Exercise details:
Starting at the line that contains "What do you see at coordinates (1441, 715)" and stopping after the line that contains "spelling is located", rewrite those lines with "size" changed to "resolution" and nothing else altered.

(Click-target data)
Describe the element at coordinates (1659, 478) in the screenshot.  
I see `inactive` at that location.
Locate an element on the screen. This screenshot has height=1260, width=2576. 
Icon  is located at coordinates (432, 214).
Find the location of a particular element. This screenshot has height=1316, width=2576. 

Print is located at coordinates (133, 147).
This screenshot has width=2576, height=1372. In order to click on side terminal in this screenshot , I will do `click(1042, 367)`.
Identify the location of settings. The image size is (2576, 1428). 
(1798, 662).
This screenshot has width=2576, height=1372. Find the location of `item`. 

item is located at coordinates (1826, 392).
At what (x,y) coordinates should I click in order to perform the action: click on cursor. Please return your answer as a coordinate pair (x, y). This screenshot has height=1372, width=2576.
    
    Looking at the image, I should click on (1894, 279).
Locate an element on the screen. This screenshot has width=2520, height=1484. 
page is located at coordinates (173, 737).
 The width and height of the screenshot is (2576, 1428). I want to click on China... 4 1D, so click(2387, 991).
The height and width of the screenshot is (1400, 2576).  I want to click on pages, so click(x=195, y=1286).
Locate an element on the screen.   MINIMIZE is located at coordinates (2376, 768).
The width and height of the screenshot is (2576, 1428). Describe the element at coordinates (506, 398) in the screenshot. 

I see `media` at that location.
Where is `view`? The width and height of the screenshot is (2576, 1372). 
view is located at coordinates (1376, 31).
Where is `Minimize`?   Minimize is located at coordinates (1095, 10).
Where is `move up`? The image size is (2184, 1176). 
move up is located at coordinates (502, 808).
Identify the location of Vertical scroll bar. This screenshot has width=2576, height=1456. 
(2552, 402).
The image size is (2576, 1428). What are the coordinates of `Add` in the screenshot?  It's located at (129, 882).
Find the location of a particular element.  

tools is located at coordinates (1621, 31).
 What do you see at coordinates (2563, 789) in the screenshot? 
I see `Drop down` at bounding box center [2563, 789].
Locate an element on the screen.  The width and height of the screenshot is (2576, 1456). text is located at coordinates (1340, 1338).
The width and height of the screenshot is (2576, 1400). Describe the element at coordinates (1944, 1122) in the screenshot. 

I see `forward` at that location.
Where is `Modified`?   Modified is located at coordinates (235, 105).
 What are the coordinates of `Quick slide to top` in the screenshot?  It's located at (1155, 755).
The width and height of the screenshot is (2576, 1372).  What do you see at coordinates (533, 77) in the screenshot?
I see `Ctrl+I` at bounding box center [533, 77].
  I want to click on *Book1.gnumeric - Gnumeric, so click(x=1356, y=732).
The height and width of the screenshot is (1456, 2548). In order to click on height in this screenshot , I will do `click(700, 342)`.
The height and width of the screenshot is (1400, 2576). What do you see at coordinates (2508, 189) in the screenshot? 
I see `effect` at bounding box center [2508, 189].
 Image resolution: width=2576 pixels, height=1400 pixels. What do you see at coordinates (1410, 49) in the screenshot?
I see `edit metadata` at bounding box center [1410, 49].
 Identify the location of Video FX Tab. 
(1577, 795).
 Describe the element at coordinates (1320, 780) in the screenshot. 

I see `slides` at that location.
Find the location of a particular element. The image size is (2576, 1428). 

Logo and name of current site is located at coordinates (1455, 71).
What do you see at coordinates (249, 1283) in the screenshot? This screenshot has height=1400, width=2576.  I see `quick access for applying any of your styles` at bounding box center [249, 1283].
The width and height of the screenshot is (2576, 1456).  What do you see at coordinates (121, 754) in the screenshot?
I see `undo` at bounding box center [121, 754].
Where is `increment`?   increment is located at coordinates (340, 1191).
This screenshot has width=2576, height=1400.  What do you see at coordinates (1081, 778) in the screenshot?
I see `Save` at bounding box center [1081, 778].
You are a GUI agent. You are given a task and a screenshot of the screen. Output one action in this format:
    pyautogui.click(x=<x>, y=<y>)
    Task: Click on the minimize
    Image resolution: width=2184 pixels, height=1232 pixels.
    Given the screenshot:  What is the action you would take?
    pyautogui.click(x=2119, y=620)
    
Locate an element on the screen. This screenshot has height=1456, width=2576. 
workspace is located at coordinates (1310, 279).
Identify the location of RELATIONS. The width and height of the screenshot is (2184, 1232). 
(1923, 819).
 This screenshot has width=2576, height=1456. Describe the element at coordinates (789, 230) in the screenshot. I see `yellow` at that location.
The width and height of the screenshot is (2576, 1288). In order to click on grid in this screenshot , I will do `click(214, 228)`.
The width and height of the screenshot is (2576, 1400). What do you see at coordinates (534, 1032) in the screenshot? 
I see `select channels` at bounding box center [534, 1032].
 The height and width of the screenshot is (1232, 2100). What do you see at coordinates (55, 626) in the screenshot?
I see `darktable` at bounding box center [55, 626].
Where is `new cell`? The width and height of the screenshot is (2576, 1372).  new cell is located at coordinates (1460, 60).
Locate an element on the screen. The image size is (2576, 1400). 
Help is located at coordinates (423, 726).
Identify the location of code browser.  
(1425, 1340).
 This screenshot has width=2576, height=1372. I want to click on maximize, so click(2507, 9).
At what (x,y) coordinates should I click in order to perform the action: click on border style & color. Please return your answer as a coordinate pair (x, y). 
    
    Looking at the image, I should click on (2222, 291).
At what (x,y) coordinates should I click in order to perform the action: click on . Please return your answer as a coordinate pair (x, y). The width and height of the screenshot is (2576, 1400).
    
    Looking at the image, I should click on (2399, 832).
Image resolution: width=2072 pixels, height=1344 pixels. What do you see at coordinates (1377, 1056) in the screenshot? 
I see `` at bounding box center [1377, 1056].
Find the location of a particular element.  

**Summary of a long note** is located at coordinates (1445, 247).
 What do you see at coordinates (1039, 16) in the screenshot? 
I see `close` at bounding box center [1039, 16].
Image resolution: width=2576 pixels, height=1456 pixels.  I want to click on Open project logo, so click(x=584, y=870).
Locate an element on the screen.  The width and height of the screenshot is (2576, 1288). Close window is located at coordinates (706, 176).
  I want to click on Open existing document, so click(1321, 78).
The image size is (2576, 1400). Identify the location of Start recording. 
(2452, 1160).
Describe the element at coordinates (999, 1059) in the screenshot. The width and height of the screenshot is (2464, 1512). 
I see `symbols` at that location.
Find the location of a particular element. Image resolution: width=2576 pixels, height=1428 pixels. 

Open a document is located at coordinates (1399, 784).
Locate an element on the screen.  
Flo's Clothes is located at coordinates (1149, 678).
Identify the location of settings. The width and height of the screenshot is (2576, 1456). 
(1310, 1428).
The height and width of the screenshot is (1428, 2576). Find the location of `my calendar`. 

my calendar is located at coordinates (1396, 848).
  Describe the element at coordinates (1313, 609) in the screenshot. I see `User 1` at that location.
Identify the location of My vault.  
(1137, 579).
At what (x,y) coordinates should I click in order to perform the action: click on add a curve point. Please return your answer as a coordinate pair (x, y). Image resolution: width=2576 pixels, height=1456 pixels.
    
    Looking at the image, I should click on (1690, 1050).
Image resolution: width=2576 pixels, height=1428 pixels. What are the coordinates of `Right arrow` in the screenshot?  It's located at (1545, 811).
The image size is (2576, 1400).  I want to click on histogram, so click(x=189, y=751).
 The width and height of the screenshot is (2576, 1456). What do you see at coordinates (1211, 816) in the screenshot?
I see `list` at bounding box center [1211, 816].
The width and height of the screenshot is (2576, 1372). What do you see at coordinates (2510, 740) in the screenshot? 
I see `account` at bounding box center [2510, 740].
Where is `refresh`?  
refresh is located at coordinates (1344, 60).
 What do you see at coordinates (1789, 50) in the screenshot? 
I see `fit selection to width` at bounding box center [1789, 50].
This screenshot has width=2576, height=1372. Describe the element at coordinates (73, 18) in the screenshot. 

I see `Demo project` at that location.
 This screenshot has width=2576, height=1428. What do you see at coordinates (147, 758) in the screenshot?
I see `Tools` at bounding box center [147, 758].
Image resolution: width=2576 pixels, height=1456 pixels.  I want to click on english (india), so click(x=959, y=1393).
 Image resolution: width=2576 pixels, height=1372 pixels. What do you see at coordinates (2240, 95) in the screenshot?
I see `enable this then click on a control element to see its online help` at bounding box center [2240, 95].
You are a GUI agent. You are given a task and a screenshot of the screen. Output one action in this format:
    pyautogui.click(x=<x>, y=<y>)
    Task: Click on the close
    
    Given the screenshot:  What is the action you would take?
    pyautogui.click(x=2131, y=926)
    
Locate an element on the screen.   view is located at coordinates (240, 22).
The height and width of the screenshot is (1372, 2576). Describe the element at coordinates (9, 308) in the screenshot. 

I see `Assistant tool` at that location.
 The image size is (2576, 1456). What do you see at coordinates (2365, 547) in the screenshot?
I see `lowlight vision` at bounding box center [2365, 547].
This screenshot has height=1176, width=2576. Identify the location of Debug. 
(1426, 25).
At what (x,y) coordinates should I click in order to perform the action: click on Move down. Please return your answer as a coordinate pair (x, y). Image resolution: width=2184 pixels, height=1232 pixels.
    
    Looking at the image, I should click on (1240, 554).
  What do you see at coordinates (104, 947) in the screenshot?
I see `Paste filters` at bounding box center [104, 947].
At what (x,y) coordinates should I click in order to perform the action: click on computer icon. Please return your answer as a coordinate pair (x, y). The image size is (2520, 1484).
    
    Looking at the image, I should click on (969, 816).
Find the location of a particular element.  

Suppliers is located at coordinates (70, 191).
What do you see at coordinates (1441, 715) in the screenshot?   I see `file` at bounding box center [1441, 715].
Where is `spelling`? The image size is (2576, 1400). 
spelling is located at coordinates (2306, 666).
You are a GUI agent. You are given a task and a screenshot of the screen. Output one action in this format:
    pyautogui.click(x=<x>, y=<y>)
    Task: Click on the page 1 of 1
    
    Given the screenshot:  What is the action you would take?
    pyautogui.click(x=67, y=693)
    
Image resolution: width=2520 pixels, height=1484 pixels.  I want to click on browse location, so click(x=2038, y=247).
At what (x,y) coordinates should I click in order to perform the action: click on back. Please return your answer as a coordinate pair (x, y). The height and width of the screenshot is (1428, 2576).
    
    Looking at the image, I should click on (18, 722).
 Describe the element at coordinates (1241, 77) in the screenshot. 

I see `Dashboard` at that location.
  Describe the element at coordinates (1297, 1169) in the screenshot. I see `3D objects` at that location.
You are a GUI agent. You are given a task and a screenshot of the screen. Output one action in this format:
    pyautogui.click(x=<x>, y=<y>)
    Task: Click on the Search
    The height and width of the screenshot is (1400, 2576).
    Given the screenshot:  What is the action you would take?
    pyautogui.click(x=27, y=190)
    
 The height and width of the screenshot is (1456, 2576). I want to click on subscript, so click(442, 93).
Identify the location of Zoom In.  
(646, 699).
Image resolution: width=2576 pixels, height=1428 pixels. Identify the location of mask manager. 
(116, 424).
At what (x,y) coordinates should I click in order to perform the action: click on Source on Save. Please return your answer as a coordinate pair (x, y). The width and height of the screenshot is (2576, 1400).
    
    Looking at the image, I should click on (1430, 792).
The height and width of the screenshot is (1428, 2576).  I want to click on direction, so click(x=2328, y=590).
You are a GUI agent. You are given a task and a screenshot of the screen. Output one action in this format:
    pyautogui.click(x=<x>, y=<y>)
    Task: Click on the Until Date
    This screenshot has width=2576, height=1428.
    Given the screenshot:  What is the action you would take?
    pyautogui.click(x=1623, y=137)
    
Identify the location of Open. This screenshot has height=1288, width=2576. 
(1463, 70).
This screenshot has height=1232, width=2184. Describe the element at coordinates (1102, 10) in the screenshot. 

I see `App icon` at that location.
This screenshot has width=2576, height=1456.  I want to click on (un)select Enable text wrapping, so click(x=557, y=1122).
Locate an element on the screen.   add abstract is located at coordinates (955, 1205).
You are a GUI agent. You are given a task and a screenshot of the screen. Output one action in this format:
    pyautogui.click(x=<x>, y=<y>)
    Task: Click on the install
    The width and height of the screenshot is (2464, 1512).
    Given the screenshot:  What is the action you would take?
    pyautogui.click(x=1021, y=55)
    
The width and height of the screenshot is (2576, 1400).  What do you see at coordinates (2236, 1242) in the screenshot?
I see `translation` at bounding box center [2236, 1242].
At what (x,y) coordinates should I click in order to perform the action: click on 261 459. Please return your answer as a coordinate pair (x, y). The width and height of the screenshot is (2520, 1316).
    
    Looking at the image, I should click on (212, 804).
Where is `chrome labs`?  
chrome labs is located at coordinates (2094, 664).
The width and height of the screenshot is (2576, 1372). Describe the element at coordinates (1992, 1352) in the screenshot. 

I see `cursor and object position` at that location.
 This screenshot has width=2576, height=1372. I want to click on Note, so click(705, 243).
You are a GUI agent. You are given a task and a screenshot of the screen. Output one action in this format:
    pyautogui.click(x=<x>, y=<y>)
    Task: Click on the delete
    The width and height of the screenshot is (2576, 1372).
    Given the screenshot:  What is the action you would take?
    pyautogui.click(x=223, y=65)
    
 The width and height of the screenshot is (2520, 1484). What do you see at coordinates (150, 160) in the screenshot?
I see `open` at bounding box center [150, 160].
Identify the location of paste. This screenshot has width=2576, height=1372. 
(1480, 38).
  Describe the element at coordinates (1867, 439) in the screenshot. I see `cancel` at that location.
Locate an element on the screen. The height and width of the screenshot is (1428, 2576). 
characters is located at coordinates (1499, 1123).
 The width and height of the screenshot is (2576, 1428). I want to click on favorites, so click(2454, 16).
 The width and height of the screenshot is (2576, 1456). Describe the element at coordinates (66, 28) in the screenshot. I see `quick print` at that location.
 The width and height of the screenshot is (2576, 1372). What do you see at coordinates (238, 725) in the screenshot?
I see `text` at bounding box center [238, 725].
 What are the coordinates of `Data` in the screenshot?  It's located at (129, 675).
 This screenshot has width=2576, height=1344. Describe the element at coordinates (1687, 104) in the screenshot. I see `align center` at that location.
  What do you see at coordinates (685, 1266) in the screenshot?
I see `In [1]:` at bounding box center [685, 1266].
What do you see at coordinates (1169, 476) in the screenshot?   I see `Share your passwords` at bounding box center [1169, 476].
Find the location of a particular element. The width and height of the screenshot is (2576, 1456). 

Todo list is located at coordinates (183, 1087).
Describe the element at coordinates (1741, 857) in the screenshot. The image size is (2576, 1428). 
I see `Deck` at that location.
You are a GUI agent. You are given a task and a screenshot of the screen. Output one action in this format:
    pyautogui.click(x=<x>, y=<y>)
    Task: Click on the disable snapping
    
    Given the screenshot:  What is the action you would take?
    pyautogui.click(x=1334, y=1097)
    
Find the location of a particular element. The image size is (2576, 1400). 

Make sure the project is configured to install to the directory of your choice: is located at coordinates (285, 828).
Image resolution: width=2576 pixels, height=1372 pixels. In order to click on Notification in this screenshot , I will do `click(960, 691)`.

Exercise answer:
What do you see at coordinates (1441, 715) in the screenshot?   I see `file` at bounding box center [1441, 715].
Where is `spelling`? The image resolution is (2576, 1400). 
spelling is located at coordinates (2306, 666).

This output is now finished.